(Source material)

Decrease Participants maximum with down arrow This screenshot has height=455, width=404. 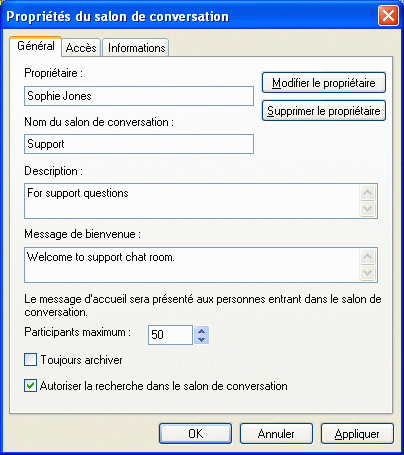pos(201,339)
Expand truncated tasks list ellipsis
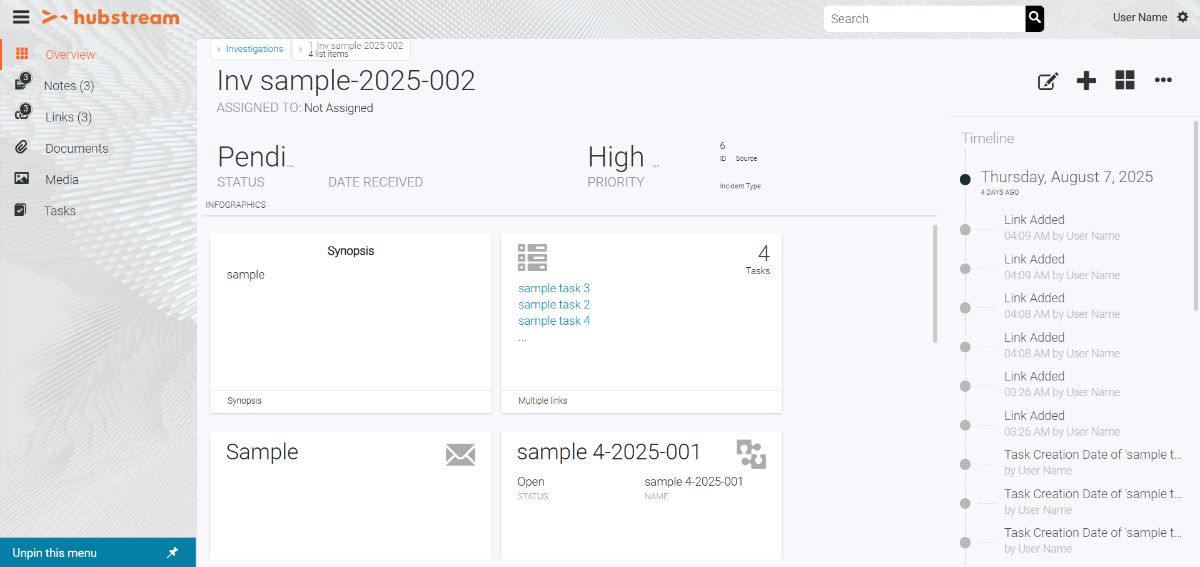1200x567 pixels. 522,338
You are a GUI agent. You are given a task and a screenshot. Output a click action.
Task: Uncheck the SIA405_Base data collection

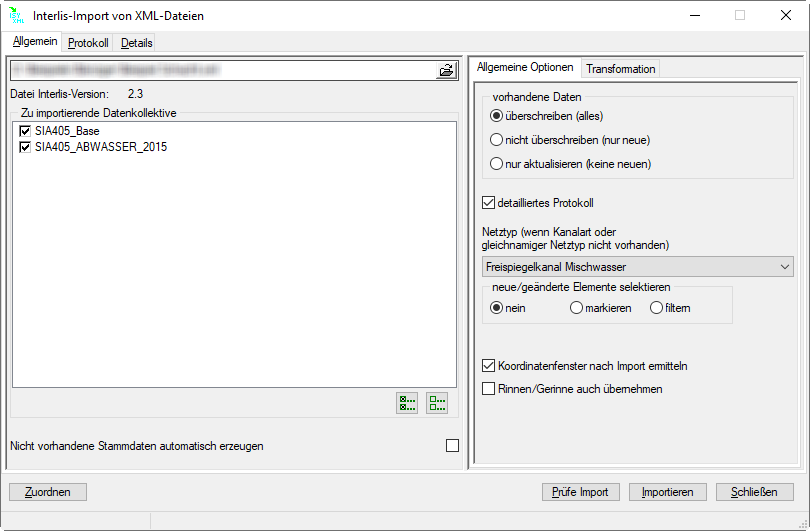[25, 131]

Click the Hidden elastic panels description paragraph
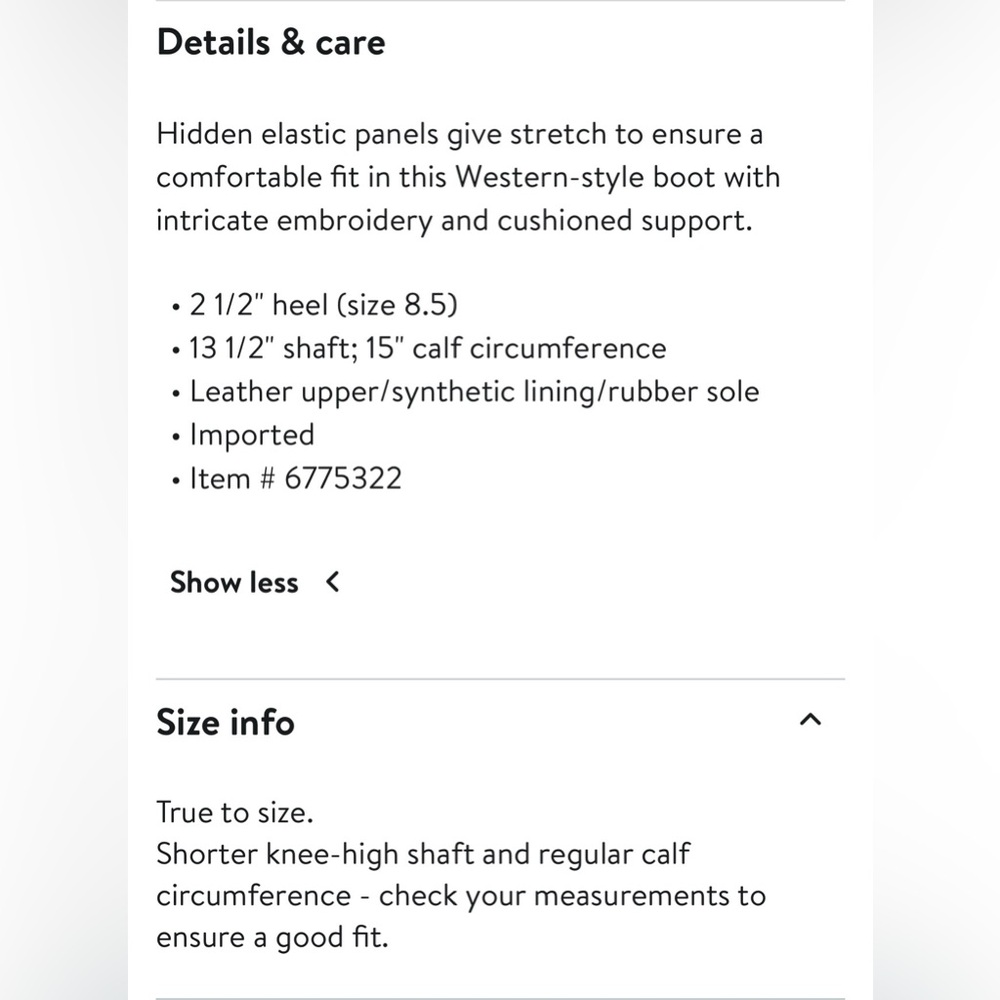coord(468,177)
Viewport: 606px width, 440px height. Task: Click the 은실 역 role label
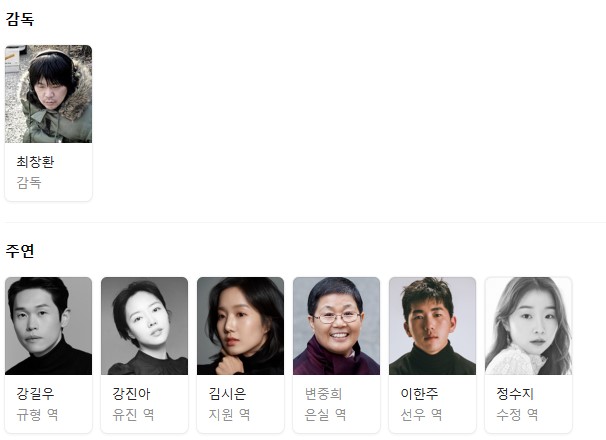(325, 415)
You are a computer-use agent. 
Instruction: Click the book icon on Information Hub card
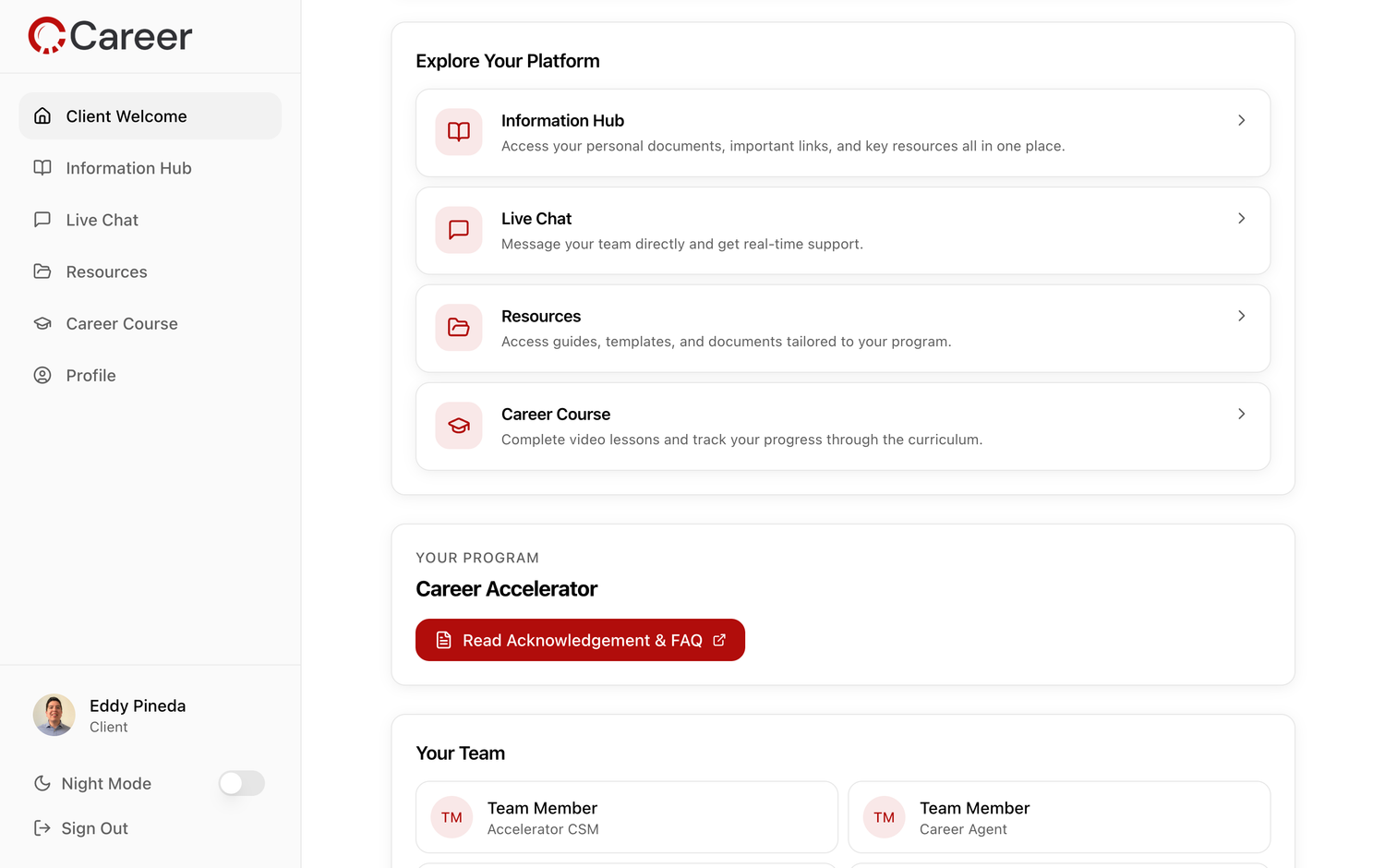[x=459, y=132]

(End Source material)

• Assigned task
What is needed is an exact repeat of only the lines from the one containing "You are a computer-use agent." through the last line of the listing above, both ends included, without the pictures.

• Response to the exercise
You are a computer-use agent. 
Instruction: Click the book icon on Information Hub card
[x=459, y=132]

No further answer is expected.